Dive Brief:
- J.P. Morgan Securities grabbed language and examples from the federal Identity Theft Red Flags Rule and called that part of its identity-theft policy, the Securities and Exchange Commission said in announcing a settlement agreement with the company last week for violating Regulation S-ID.
- The SEC credited the company for its handling of identity theft risks but its approach was independent of its written policy.
- “Although JPMS did take actions to detect and respond to potential and actual incidents of identity theft, the procedures describing those actions were not included or incorporated by reference in [its policy],” the agency said.
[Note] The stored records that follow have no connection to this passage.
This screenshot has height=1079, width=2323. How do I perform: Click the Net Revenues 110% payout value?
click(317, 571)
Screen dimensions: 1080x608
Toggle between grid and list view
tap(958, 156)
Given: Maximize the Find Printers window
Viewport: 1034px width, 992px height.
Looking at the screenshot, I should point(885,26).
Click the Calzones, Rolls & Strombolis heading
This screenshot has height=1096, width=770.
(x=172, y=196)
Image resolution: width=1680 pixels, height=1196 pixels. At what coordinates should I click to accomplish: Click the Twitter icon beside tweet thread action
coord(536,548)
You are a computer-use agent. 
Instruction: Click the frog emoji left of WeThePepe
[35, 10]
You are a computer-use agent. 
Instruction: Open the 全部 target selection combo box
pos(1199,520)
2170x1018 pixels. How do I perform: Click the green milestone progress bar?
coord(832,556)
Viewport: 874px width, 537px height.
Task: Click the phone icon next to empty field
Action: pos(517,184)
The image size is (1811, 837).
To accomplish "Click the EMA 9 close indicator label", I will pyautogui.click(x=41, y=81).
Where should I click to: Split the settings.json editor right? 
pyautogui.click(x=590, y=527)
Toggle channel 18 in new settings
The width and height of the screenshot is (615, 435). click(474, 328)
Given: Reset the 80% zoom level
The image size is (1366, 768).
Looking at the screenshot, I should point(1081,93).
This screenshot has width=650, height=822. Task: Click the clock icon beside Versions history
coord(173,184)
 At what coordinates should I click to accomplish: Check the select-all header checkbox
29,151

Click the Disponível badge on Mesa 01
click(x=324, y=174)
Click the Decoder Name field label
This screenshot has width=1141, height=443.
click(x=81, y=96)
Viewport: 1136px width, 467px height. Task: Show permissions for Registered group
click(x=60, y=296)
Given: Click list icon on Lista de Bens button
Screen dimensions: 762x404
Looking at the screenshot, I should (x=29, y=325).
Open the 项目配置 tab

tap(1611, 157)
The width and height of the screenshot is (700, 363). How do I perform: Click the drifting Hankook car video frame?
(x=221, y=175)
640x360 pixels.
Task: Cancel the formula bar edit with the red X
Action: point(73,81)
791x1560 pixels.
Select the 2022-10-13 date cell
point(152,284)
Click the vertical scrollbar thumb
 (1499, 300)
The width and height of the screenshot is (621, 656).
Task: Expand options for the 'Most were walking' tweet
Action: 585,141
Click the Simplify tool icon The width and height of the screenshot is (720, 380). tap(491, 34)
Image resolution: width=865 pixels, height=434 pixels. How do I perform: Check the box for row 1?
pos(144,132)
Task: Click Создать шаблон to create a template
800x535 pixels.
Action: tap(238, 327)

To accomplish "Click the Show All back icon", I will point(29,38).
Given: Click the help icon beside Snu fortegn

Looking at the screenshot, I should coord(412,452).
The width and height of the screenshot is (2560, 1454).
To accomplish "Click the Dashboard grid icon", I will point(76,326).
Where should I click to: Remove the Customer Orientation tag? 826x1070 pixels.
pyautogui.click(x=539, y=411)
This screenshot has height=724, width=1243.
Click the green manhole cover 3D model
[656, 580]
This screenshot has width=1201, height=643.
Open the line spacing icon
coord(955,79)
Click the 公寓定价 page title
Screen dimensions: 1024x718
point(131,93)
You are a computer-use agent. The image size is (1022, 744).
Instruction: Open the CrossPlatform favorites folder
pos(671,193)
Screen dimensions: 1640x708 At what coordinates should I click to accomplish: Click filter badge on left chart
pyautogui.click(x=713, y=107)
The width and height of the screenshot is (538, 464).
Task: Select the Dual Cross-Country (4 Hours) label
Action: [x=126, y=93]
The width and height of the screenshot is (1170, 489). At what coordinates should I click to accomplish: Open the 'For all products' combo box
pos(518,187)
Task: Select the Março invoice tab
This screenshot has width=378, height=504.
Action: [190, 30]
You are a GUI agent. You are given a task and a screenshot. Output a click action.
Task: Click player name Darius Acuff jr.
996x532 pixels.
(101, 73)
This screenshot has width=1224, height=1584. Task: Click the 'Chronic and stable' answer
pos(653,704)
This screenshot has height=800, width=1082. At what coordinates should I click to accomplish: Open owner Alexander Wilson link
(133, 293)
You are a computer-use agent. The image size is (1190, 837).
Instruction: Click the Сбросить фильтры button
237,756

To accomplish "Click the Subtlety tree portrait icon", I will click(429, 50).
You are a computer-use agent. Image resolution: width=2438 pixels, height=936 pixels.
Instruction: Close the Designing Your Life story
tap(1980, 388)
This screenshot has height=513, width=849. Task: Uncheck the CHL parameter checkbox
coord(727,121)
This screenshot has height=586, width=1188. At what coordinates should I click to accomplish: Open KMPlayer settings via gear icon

The company agreed to settle for a $1.2 million fine.
Dive Insight:
The SEC promulgated Regulation S-ID in 2013 after identity-theft laws were expanded as part of Dodd-Frank banking reform in 2010. The law requires financial institutions and broker-dealers to have written policies to prevent bad actors from assuming customers’ identities to access their accounts.
Red flags typically include documents that appear to have been altered or forged and suspicious address changes.
The policies that J.P. Morgan wrote for its two covered lines of business appeared to be perfunctory, the SEC suggested.
“Both Programs merely (i) restated the general legal requirements (such as ‘identify relevant red flags’ and ‘respond appropriately to any red flags that are detected to prevent and mitigate identity theft’), [and] (ii) listed verbatim all the illustrative examples of identity theft red flags provided in Appendix A to Regulation S-ID,” the agency said.
What’s more, none of the policies explained how the company was to identify any of the red flags or respond to them to prevent and remediate identity theft, the SEC said.
Nor did the policies contain anything on keeping the policies updated if the company identified new red flags based on its customers’ experiences, among other weaknesses.
In the settlement agreement, the SEC credited the company for auditing and then revising its programs to address the weaknesses. In addition to improving its policies and procedures, it added greater oversight of its service providers and improved training, two other identified weaknesses.
"Today’s actions are reminders that [companies] must design and operate identity theft prevention programs that are appropriately tailored to their businesses and update them in response to the increased threat and changing nature of identity theft," Carolyn Welshhans, acting chief of SEC’s cyber enforcement unit, said in a statement.
Settlement agreements over identity-theft red-flag policy deficiencies with UBS and TradeStation were also announced last week.